Though penned back Rovers continued to look threatening on the break especially as Derby’s defence treated Sharp like an unearthed landmine. Intrigued enough to go towards him but frightened to death of doing the wrong thing and allowing him to explode. Rovers got their reward in the final minute as Coppinger took advantage of a poor throw-in from Bywater to calmly slot home a second goal and send the Rovers fans behind the goal into one big bouncing, scarf waving, air-punching mass of Christmas joy. So energetic were our celebrations of Rovers’ second goal that I left much of my right shin on the back of seat JJ754 at Pride Park. So welcome and joyous was the victory that it was not for another three hours that I noticed.
That win over Derby lifted Rovers into the top half of the table and meant that Christmas Day was spent with the club in their highest position for more than half a century. On Boxing Day came a genuine chance to surpass that and move even higher with a trip to face Coventry at the Ricoh Arena. Not the most local of festive fixtures, and not the most traditional of venues either, with the oddities of the Ricoh complex meaning that many a pre-match pint was drunk in the belly of a large casino beneath a huge chandelier. You wouldn’t get this at the McCain Stadium.
In possession terms Rovers dominated the opening half as they casually moved the ball from wing to wing, skipping around their opponents like the sprouts on the previous day’s lunch. It seemed that the Coventry fans had carried over their Christmas Day afternoon nap to this fixture and even when Freddie Eastwood hit the post with a header they refused to wake up. Only five minutes before time when Leon Best won himself a penalty did the home end finally stir and they did so in time to see Best leather his spot-kick off the post with a satisfying thwack. Moments later Best somehow outdid his penalty miss as from just three yards out he managed to fire his shot high into the stands. As the travelling fans so eloquently put it “Der der der, f***ing useless”.
As it was City would get another chance from the spot late in the second half as Chambers and Clinton Morrison went down in a heap attacking a cross and the referee pointed to the spot. It looked soft, but that didn’t stop Morrison tucking away the penalty. Rovers pushed and pushed but could not find a way back in and their frustration was not tempered by seeing two penalty appeals of their own waved away. Admittedly they were touch and go appeals, but each was arguably more convincing a case than that which had brought Coventry what proved to be their goal.

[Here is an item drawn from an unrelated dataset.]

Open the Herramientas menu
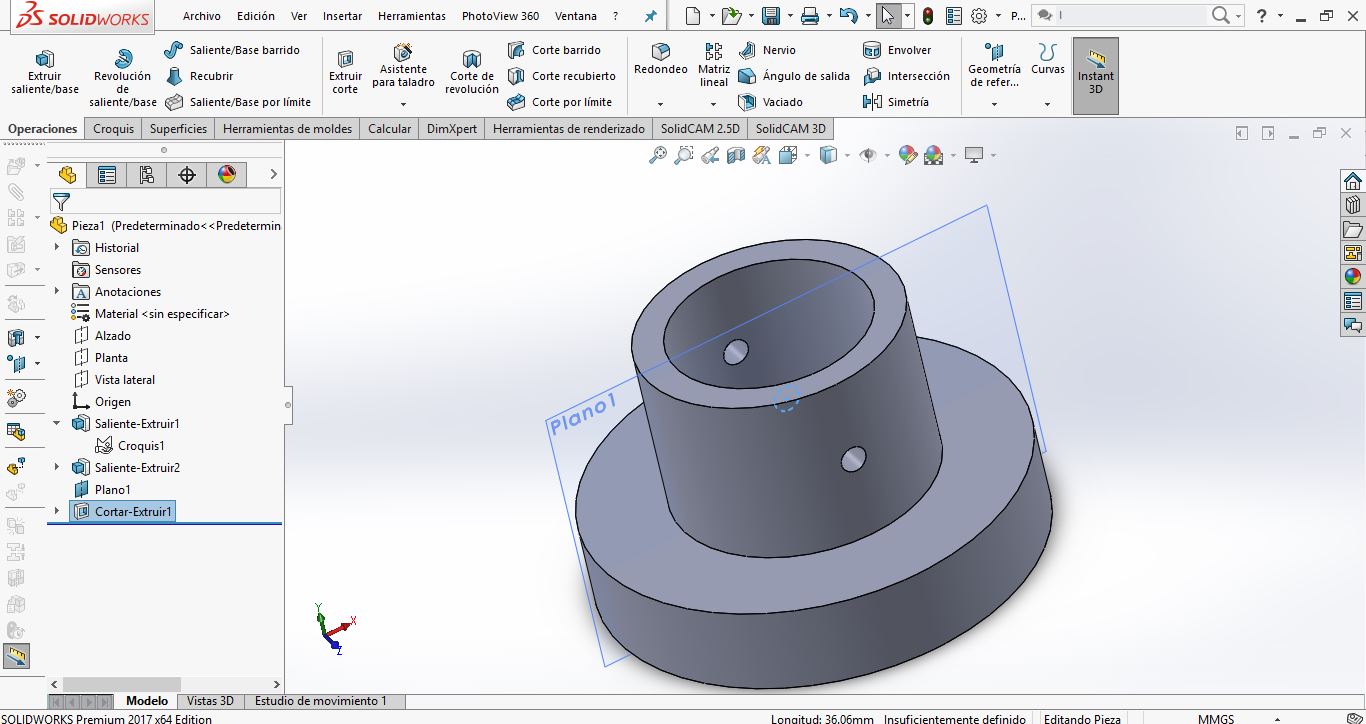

Rovers should have had a chance to make amends two days later with a home game against Leicester City, but alas a harsh frost saw that game postponed four hours before kick-off. As with those before it, this postponement turned many Rovers fans into fervent empiricists, the word of the match referee no longer seemingly believable without cold hard proof of the cold hard ground. Even Leicester City fans were getting shirty about it with the words ‘tin pot’ and ‘Mickey Mouse’ appearing on many a Foxes messageboard, however, as VSC Forum poster BillyStubbsTears neatly put it “If you don’t want to get inconvenienced by tin pot clubs then don’t get relegated out of the Premiership”.
December had ended without a match and with many a frustrated red and white scarfed male wandering aimlessly round the Frenchgate Centre Sales. However, given the pre-Christmas run of form, it was merely a minor inconvenience in an enjoyable month.